Meng Fanxu, Ou Jian, Liu Jinyu, Li Xindi, Meng Yanli, Yan Ling, Deng Ping, Sun Baosheng
Department of Radiotherapy, Jilin Cancer Hospital, Changchun, Jilin 130012, P.R. China.
Exp Ther Med. 2019 Nov;18(5):3650-3658. doi: 10.3892/etm.2019.7989. Epub 2019 Sep 9.
Previously, a number of microRNAs (miRNAs) have been reported to be dysregulated in cervical cancer, and dysregulated miRNAs may play crucial roles in the development and progression of cervical cancer. Hence, investigating the detailed roles of miRNAs that are aberrantly expressed in cervical cancer and the underlying molecular mechanisms is essential for early diagnosis and effective therapeutic approaches. miRNA-877 (miR-877) was found to be downregulated in hepatocellular carcinoma and renal cell carcinoma, and function as a tumor-suppressive miRNA. However, how miR-877 exerts an effect in cervical cancer progression and its underlying molecular mechanisms remains to be elucidated.
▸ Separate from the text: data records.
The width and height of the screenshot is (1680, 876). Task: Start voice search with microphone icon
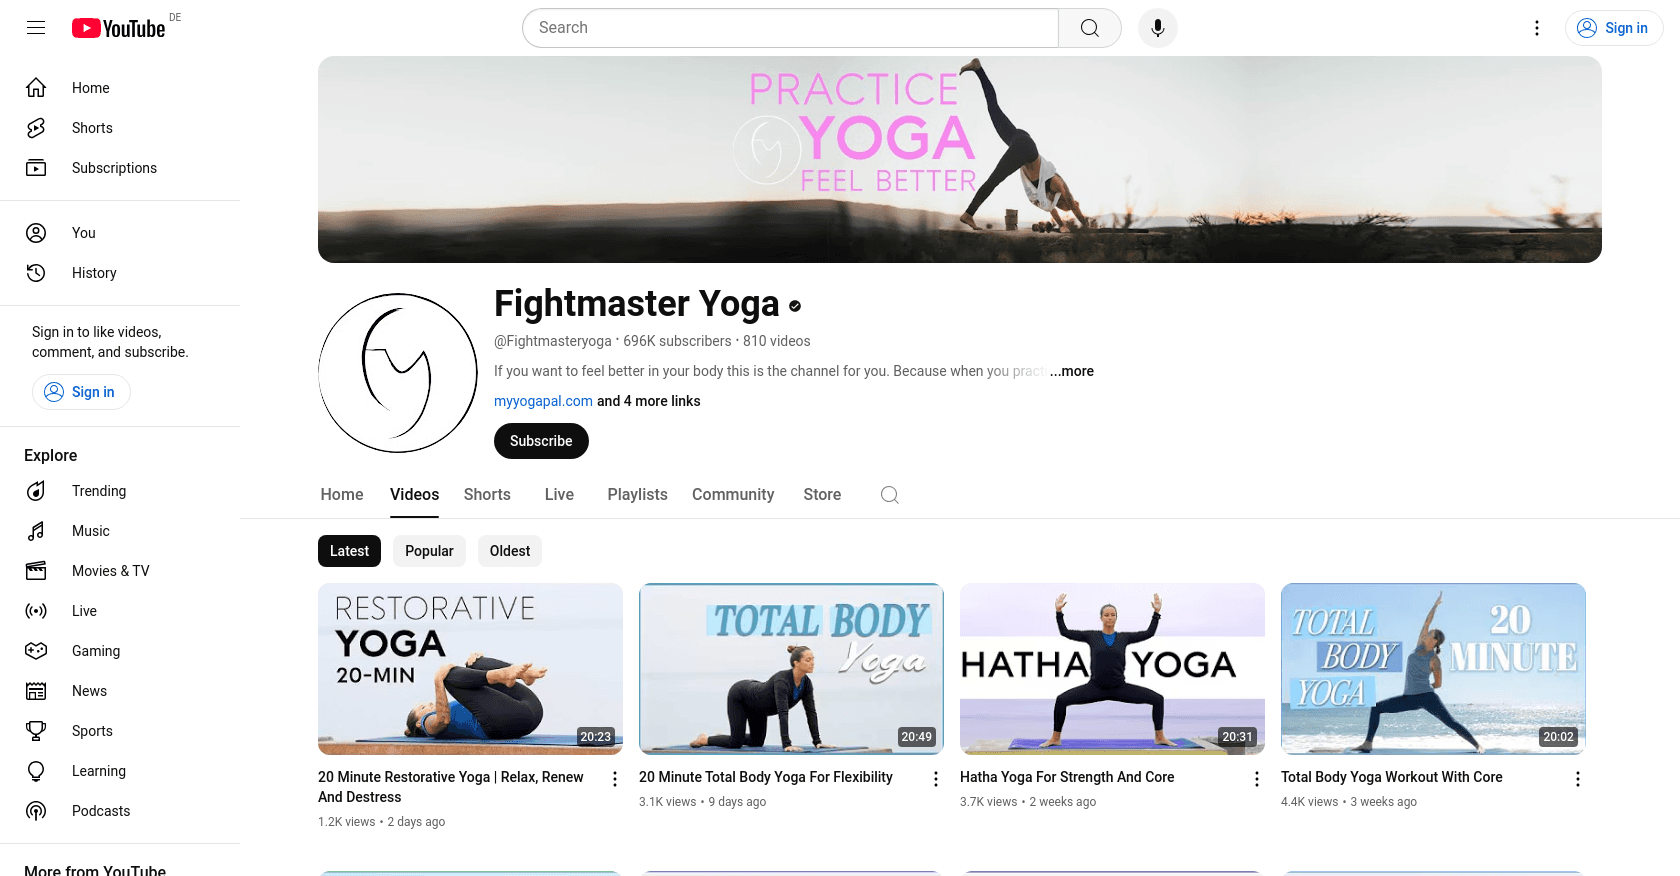pos(1158,28)
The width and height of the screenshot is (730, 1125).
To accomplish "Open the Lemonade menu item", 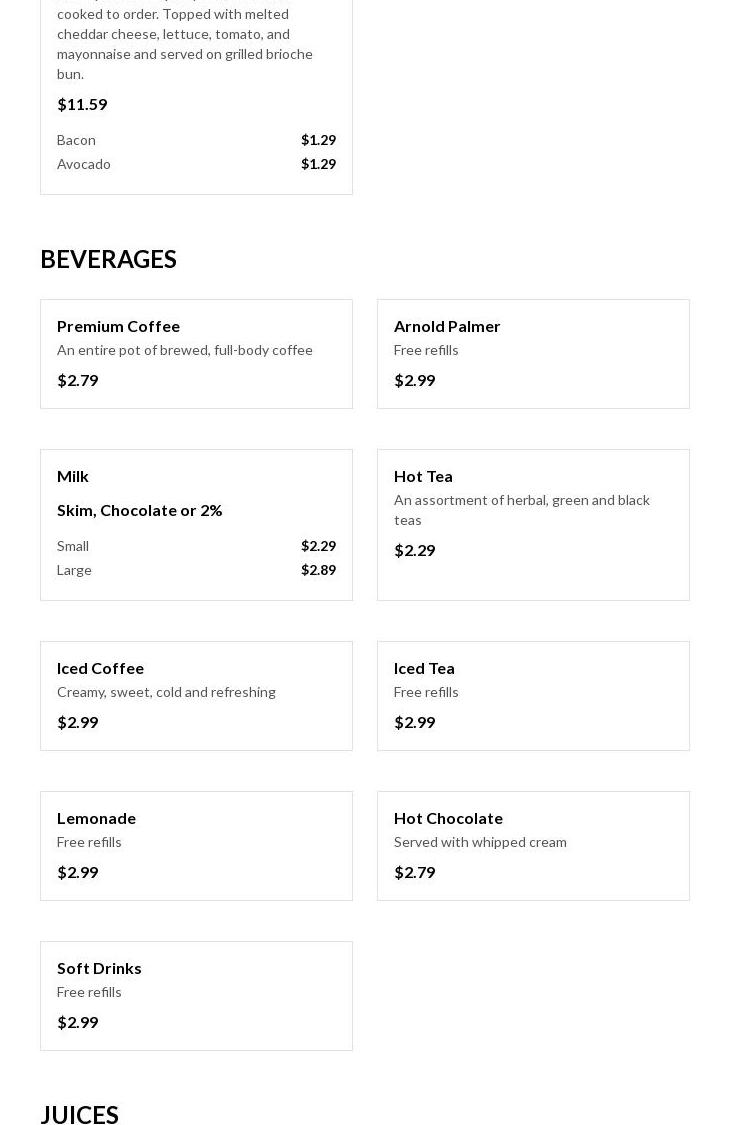I will 96,818.
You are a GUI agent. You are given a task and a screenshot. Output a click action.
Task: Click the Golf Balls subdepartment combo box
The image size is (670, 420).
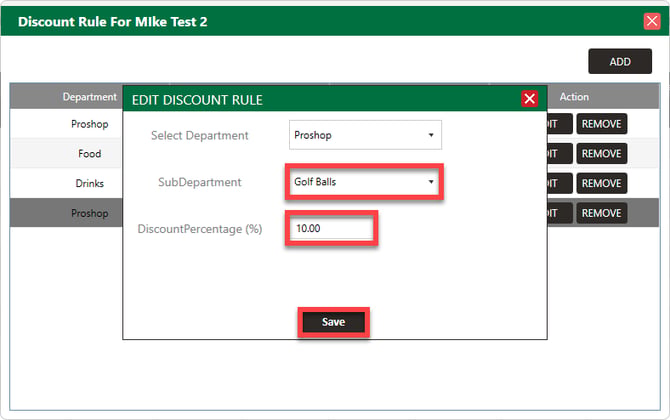[x=365, y=182]
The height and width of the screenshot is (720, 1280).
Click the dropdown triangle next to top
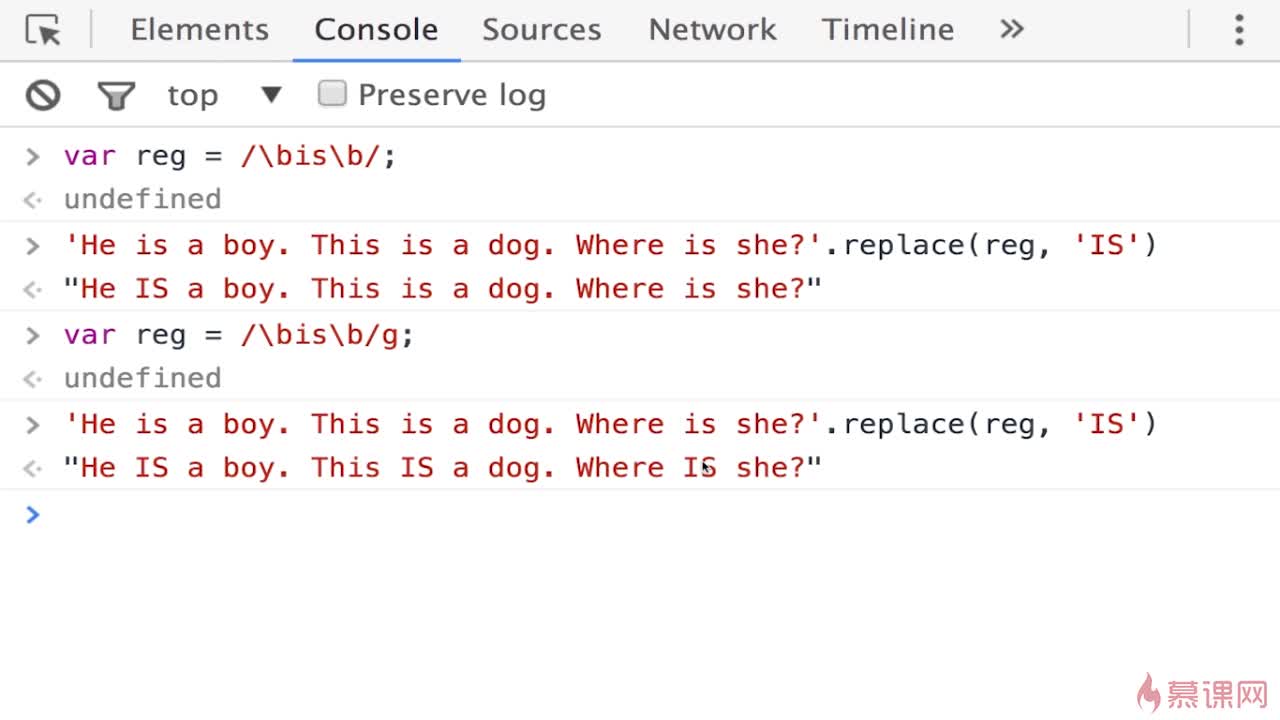pos(271,95)
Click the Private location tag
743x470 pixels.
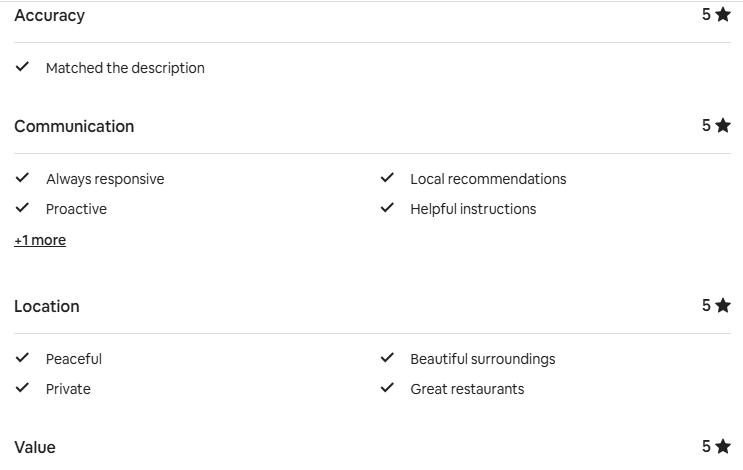coord(68,389)
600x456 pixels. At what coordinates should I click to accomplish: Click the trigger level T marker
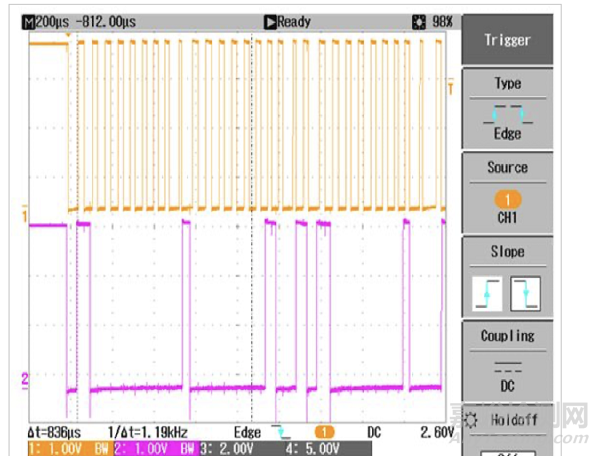click(x=451, y=88)
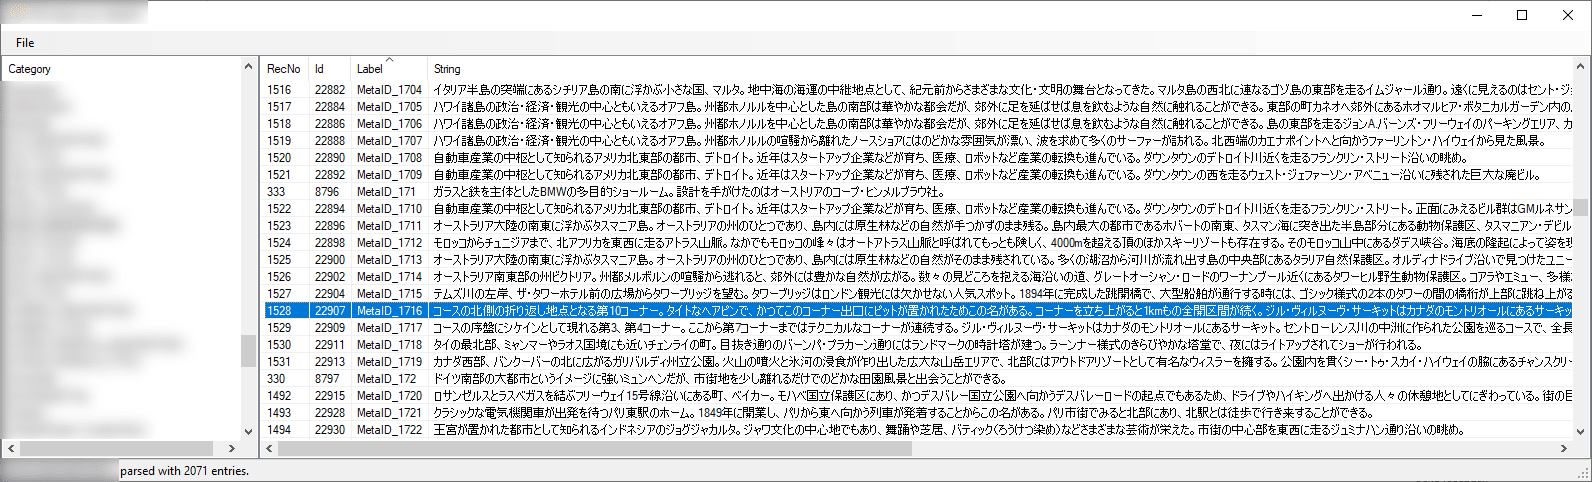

In the current study, reverse transcription-quantitative PCR was performed to determine miR-877 expression in cervical cancer tissues and cell lines. The effects of miR-877 overexpression on cervical cancer cell proliferation and invasion were evaluated using MTT and Transwell cell invasion assays. In the present study, miR-877 was significantly downregulated in cervical cancer tissues and cell lines, and the decreased expression levels of miR-877 were significantly associated with increased International Federation of Gynecology and Obstetric stage as well as increased lymph node metastasis in patients with cervical cancer. Upregulation of miR-877 using miR-877 mimics resulted in the decreased proliferation and invasion of cervical cancer cells. Metastasis-associated in colon cancer-1 (MACC1) was assessed using bioinformatics analyses to determine whether it could be a potential target gene of miR-877, and the results were confirmed using a luciferase reporter assay. Furthermore, MACC1 was markedly upregulated in cervical cancer tissues, and its level was negatively correlated with the miR-877 level. Overexpression of miR-877 resulted in decreased expression levels of MACC1 in cervical cancer cells at both the mRNA and protein levels. In addition, the functional effects of MACC1 knockdown were similar to those induced by upregulated miR-877 in cervical cancer cells. MACC1 restored miR-877 overexpression-mediated suppression of cervical cancer cell proliferation and invasion. In conclusion, miR-877 may play an antitumor role in cervical cancer by directly targeting MACC1, which suggests that this miRNA may be a promising therapeutic target for the treatment of patients with such an aggressive gynecological cancer.
此前,已有多项研究报道多种微小RNA(miRNA)在宫颈癌中表达失调,且失调的miRNA可能在宫颈癌的发生发展过程中发挥关键作用。因此,研究在宫颈癌中异常表达的miRNA的具体作用及其潜在分子机制,对于早期诊断和有效的治疗方法至关重要。研究发现,miRNA - 877(miR - 877)在肝癌和肾细胞癌中表达下调,发挥肿瘤抑制性miRNA的作用。然而,miR - 877如何影响宫颈癌进展及其潜在分子机制仍有待阐明。在本研究中,采用逆转录定量PCR检测宫颈癌组织和细胞系中miR - 877的表达。使用MTT和Transwell细胞侵袭实验评估miR - 877过表达对宫颈癌细胞增殖和侵袭的影响。在本研究中,miR - 877在宫颈癌组织和细胞系中显著下调,且miR - 877表达水平的降低与宫颈癌患者国际妇产科联盟分期增加以及淋巴结转移增加显著相关。使用miR - 877模拟物上调miR - 877可导致宫颈癌细胞增殖和侵袭减少。通过生物信息学分析评估结肠癌转移相关蛋白1(MACC1),以确定其是否可能是miR - 877的潜在靶基因,并使用荧光素酶报告基因实验进行验证。此外,MACC1在宫颈癌组织中明显上调,其水平与miR - 877水平呈负相关。miR - 877过表达导致宫颈癌细胞中MACC1的mRNA和蛋白水平均降低。此外,敲低MACC1的功能效应与上调miR - 877在宫颈癌细胞中诱导的效应相似。MACC1恢复了miR - 877过表达介导的对宫颈癌细胞增殖和侵袭的抑制作用。总之,miR - 877可能通过直接靶向MACC1在宫颈癌中发挥抗肿瘤作用,这表明该miRNA可能是治疗这种侵袭性妇科癌症患者的一个有前景的治疗靶点。